El machismo nace de una interpretación errónea del concepto bíblico de que el hombre es “cabeza” de la mujer. Desde esa distorsión, el hombre se asume como dueño, gobernante absoluto y posesionario de la mujer, negándole independencia, criterio propio y dignidad plena. Esta visión se apoya, de forma incorrecta, en la palabra pronunciada a Eva tras la caída: “Tu deseo será para tu marido, y él se enseñoreará de ti”. Sin embargo, ese texto describe una consecuencia del pecado, no un mandato divino eterno.
Cristo vino precisamente a redimir, restaurar y dignificar a la mujer. La elevó, la honró y la puso como figura de la Iglesia, la cual es amada, cuidada y entregada por Cristo. El apóstol Pablo afirma claramente que “en Cristo no hay varón ni hembra”, sino una nueva creación. Desde esta óptica, el hombre no es superior a la mujer, sino llamado a ser cuidador, proveedor, protector y amante, así como Cristo ama a su Iglesia: con sacrificio, honra y servicio.
Por otro lado, el feminismo, como corriente ideológica, impulsa a la mujer a concebirse como totalmente independiente, en rivalidad con el hombre y, en algunos casos, en una posición de superioridad.
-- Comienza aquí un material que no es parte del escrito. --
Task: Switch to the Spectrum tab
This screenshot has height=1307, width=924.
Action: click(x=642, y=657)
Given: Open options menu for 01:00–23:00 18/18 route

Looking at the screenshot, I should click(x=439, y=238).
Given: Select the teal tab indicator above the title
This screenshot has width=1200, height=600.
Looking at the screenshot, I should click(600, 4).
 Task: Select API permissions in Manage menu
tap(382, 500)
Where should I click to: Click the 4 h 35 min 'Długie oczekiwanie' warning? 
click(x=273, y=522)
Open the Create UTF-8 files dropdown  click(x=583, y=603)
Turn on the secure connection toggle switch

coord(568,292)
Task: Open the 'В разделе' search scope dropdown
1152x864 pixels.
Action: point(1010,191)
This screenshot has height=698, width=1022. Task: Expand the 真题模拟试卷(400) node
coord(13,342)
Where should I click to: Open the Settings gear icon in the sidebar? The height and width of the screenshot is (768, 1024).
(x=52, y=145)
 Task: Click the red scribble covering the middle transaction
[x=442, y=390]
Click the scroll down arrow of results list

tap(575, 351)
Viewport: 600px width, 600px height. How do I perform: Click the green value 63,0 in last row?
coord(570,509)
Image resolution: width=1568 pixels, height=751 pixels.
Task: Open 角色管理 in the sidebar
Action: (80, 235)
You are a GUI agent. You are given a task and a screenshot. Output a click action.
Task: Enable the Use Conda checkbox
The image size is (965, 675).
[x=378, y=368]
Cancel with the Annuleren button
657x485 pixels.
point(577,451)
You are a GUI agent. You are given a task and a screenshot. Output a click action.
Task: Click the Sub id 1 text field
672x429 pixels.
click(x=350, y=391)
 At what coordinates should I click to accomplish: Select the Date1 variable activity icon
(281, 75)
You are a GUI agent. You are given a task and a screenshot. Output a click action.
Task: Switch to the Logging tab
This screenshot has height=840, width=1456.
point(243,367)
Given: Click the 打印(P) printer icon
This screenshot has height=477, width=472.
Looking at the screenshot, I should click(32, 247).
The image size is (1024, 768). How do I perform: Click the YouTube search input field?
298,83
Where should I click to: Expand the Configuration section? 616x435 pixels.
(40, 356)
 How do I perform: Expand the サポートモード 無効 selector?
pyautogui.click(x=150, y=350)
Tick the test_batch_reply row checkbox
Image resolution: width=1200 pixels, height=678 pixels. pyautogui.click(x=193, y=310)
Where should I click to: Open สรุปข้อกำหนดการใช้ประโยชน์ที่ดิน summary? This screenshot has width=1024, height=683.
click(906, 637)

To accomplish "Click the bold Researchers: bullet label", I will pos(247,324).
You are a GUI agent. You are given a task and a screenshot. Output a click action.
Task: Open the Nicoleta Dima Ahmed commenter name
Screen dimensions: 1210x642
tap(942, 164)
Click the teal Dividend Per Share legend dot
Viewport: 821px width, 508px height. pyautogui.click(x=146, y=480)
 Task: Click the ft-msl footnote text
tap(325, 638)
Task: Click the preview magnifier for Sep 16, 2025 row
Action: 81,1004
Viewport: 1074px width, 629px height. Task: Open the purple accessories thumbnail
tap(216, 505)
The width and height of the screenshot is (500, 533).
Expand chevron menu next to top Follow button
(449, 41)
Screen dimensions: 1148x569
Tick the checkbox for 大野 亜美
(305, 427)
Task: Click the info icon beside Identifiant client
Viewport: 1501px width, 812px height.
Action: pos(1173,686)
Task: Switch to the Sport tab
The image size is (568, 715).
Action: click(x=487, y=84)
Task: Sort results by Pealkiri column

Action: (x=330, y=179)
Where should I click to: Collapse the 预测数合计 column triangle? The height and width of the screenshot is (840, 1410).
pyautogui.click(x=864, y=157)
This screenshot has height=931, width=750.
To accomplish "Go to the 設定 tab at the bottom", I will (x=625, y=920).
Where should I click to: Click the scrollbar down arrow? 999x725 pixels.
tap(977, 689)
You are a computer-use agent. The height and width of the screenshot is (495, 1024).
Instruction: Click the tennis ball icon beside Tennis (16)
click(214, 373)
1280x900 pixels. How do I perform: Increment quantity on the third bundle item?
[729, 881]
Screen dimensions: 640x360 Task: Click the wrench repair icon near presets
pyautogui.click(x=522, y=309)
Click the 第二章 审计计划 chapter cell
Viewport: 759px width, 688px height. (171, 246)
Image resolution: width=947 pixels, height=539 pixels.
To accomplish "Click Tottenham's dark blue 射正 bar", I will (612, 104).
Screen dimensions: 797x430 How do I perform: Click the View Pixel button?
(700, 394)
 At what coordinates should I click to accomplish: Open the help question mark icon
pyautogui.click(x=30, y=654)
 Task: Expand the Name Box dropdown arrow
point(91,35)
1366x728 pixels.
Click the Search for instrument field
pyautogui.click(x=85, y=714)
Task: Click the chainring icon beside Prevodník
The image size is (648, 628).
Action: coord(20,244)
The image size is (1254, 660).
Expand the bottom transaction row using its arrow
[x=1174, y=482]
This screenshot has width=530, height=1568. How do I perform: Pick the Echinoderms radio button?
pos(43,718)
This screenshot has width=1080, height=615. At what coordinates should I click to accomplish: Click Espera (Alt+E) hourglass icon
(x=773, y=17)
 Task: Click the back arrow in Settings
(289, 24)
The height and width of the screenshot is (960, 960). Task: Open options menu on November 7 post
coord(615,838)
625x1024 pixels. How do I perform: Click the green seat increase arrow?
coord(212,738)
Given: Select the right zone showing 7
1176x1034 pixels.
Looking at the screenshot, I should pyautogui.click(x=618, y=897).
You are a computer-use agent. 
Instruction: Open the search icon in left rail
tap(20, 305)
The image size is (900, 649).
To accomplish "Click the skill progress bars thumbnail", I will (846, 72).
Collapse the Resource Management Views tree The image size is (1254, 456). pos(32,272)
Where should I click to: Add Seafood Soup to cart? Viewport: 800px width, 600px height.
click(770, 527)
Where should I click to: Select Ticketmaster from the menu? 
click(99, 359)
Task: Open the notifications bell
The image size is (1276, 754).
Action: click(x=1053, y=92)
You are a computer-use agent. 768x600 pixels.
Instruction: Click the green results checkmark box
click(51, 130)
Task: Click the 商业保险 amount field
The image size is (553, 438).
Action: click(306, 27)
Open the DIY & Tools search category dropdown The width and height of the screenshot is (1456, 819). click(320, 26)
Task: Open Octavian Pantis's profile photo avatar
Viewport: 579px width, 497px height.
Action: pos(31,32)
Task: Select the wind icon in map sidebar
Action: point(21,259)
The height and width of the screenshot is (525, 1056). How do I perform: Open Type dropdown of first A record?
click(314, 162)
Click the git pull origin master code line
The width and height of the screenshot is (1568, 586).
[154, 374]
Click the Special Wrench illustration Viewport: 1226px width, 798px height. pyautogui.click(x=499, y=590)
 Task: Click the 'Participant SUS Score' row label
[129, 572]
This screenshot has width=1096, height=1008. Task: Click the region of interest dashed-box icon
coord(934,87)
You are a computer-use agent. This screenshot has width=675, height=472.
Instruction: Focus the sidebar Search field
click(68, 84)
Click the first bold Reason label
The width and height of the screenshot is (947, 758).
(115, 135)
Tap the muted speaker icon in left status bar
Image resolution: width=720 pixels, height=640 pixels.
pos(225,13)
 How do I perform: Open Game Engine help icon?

Lejos de elevarla, esta postura termina rebajándola, porque la arranca del diseño bíblico que le confiere un rol de altísimo valor y honra. La Escritura enseña que la mujer es quien edifica la casa, instruye a sus hijos, es digna de alabanza por su esposo y posee una influencia determinante en la formación del hogar y la sociedad.
El feminismo no libera a la mujer; la desplaza de la posición privilegiada que Dios le otorgó desde la creación.
En conclusión, ni el machismo ni el feminismo son bíblicos ni correctos. Ambos son extremos nacidos de la ruptura del orden divino. La Biblia no propone rivalidad, dominio ni competencia entre hombre y mujer, sino complementariedad, honra mutua y amor redentor, bajo el señorío de Cristo.